The answer in the text book gives 8!/(2! 2! 2! 2!), but don't we also have to multiply by the number of ways the questions can be assigned to each student? So 3! x 8!/(2! 2! 2! 2!)?
Please help me understand what I have misunderstood. THANKS!
On
No. How does the $8!/(2!)^4$ arise?
Now, notice that we already are accounting for the ordering between the students: we're giving the first pair of questions to the first student, not the second pair (and so on).
On
the main point is that if you sepcify three students with $A$,$B$,$C$, which means that we distinguish these three student, then we can conclude the answer is $\{\begin{pmatrix} 3\\ 1 \end{pmatrix}+\begin{pmatrix} 2\\ 1 \end{pmatrix}+\begin{pmatrix} 1\\ 1 \end{pmatrix} \} \begin{pmatrix} 8\\ 2 \end{pmatrix}\begin{pmatrix} 6\\ 2 \end{pmatrix}\begin{pmatrix} 4\\ 2 \end{pmatrix}$, not $3!(\ldots)$
We assume that Student 1 picks $2$ problems, then Student 2 picks $2$ problems from the remaining $6$, then Student $3$ picks $2$ problems from the remaining $4$.

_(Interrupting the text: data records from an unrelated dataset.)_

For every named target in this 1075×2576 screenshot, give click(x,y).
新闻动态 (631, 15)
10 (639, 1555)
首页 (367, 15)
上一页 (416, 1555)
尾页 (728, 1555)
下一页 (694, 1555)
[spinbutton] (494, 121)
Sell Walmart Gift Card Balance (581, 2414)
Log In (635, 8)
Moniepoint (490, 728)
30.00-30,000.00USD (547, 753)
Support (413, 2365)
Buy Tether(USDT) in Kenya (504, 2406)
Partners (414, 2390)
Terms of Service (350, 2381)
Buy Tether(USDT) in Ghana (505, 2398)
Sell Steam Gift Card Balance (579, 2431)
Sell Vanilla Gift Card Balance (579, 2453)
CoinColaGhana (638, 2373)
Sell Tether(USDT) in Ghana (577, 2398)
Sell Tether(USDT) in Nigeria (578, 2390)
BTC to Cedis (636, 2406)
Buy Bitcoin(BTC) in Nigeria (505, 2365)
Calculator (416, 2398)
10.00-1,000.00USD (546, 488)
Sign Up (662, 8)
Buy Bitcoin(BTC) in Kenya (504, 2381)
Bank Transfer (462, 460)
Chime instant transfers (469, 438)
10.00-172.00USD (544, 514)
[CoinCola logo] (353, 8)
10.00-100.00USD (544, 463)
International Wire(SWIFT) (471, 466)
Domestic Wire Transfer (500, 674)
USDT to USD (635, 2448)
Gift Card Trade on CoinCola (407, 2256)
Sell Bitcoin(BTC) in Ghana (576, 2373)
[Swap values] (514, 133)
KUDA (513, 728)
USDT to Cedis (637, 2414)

Then S1 has $\binom{8}{2}$ choices, and for every such choice S2 has $\binom{6}{2}$ choices, and then S3 has $\binom{4}{2}$ choices, for a total of $\binom{8}{2}\binom{6}{2}\binom{4}{2}$,
This simplifies to the expression of your answer. Which student gets which problems is built into the calculation, we do not multiply by $3!$.